Lost Planet 3 is the latest in Capcom’s interplanetary third-person shooter franchise. It might be set on the same frozen planet as its predecessors but the game is worlds apart. The franchise has never really caught on in the west, so the reigns for this game were handed over to California-based studio, Spark Unlimited. Capcom has made it obvious that they wanted to steer the franchise in a new direction and skepticism was high concerning this being successful, given Spark’s past efforts with games like Turning Point and Legendary being less than worthy titles. Well, I am happy to say that this isn’t the case with Lost Planet 3 being their best work to date.
Spark Unlimited have given the series a fresh new outlook, blessing it with a great storyline and grounding the lofty shooting mechanics of previous titles with something more solid and familiar. While this may not be to everyone’s taste, it makes the title a much more approachable shooter, even though it still has notable flaws. Lost Planet 3 is an origin story taking place on the frozen planet E.D.N III. The story isn’t always conveyed convincingly, though it does manage to be intriguing with compelling moments driving the momentum forward. You assume the role of a colonist engineer named Jim Peyton, a typical everyman with outstanding facial hair growth. He’s part of the first human expedition to the planet, which is inhabited by a native alien race called the Akrid, tasked with finding a solution to Earth’s energy crisis.

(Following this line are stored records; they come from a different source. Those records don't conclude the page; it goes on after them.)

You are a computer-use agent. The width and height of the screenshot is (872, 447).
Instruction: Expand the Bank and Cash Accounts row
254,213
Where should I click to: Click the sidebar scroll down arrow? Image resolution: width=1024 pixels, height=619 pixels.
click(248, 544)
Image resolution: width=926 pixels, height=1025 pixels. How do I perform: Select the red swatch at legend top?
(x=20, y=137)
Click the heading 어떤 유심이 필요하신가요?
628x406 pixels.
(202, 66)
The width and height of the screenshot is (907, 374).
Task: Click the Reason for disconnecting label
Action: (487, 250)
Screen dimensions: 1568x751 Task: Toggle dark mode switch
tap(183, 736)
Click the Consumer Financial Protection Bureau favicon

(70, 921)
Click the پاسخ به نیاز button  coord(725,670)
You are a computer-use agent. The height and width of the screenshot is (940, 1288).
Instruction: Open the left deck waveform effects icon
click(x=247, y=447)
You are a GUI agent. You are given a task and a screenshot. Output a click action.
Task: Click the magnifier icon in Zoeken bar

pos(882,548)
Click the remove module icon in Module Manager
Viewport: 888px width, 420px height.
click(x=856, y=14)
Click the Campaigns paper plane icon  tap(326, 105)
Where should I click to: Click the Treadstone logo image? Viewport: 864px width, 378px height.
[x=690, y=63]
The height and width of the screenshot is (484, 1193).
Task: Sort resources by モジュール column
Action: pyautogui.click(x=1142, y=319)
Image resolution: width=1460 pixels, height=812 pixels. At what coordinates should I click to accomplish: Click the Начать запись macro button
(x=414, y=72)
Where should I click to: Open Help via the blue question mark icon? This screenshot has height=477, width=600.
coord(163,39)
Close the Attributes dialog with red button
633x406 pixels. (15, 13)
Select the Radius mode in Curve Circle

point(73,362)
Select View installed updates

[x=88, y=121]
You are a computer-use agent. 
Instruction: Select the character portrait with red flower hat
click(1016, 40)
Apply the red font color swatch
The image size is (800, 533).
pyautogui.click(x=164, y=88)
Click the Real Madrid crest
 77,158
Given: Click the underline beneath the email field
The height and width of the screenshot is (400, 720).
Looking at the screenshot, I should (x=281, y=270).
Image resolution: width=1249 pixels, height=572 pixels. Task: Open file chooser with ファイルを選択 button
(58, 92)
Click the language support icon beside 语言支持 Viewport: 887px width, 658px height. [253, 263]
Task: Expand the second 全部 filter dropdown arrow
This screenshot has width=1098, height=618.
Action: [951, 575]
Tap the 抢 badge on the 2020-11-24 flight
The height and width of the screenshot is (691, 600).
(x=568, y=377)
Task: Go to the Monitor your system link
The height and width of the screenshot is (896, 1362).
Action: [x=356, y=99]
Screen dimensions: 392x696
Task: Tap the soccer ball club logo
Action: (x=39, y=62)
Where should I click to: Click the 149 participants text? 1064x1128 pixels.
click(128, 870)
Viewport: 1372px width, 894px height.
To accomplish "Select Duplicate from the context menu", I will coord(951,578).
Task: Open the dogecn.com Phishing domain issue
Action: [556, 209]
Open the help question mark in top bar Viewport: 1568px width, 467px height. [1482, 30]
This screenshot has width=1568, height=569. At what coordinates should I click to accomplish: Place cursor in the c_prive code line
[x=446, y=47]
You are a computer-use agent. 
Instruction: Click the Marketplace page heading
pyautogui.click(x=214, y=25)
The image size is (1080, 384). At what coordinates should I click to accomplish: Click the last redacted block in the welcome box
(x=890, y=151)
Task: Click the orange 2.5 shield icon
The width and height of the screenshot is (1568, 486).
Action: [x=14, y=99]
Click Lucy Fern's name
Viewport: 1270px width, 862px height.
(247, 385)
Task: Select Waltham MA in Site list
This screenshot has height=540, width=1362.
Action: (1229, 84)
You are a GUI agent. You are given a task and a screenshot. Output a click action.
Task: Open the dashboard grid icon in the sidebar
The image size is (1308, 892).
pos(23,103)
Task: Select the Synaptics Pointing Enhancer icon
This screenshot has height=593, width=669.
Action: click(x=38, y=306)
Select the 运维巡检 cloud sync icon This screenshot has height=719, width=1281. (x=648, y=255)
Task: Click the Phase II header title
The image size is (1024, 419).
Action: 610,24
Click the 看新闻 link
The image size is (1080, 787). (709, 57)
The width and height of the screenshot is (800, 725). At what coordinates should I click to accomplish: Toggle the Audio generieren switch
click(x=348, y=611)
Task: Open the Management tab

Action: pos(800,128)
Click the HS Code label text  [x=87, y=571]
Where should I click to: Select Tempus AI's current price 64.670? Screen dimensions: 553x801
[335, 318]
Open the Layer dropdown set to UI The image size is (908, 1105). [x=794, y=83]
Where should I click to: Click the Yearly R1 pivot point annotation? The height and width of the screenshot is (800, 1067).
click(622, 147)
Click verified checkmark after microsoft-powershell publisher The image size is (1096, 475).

While the set up may be nothing new, the decision by Spark to focus on a definitive human element at its core rather than the planet itself is a wise move that gives the game added clout. Jim is a pretty likable character, a working class family man doing dangerous work for a healthy bank balance, thanks to a well-written script. He’s a salt of the earth kind of guy who becomes the hero purely by coincidence. Thankfully, the supporting cast is on hand to bring some levity to the otherwise dour experience.
Lost Planet 3 is more open world than previous games. Chapters follow a fairly rigid structure, but inbetween these you are free to roam around and explore the planet with side missions available. Completing these missions well give you credits, which can be spent on new weapons and upgrades as well as modules for your huge bipedal mechsuit or rig. Since, they’re made for mining and not war with the aliens, your rig lacks any weapons. Instead it features drills, grapple claws, and a welding torch, all of which have a part to play in fighting the alien threat. In spite of this variety, there is a tendency to resort to the default method of pummeling away at the Akrid until they die. Attacking, blocking, and countering feels clumsy at times, yet it helps break up the numerous shooting sections.
There is noticeable improvement in the shooting mechanics. although the enemy AI still leaves a lot to be desired. Also, the repetitive nature of the firefights are the game’s biggest threat. There are boss encounters to help break up the monotony, but apart from this be prepared to grind through endless scenarios of stomping hordes of critters and aiming for their glowing weak spots. The designers could have added more variety to the types of enemies, but instead they just throw more of the same type at you to artificially increase difficulty.
The other main issue with the game is the navigation. E.D.N. III can be fully explored, but the issue lies in implementation. It is so ham-fisted that it may put some off entirely. Simple tasks such as killing a certain number of Akrid or activating a checkpoint become time sapping chores and the payoff hardly justifies the effort made. Another questionable design choice is the hub is broken up into several floors, which means lots of loading screens as you go talk to an NPC to resolve said missions.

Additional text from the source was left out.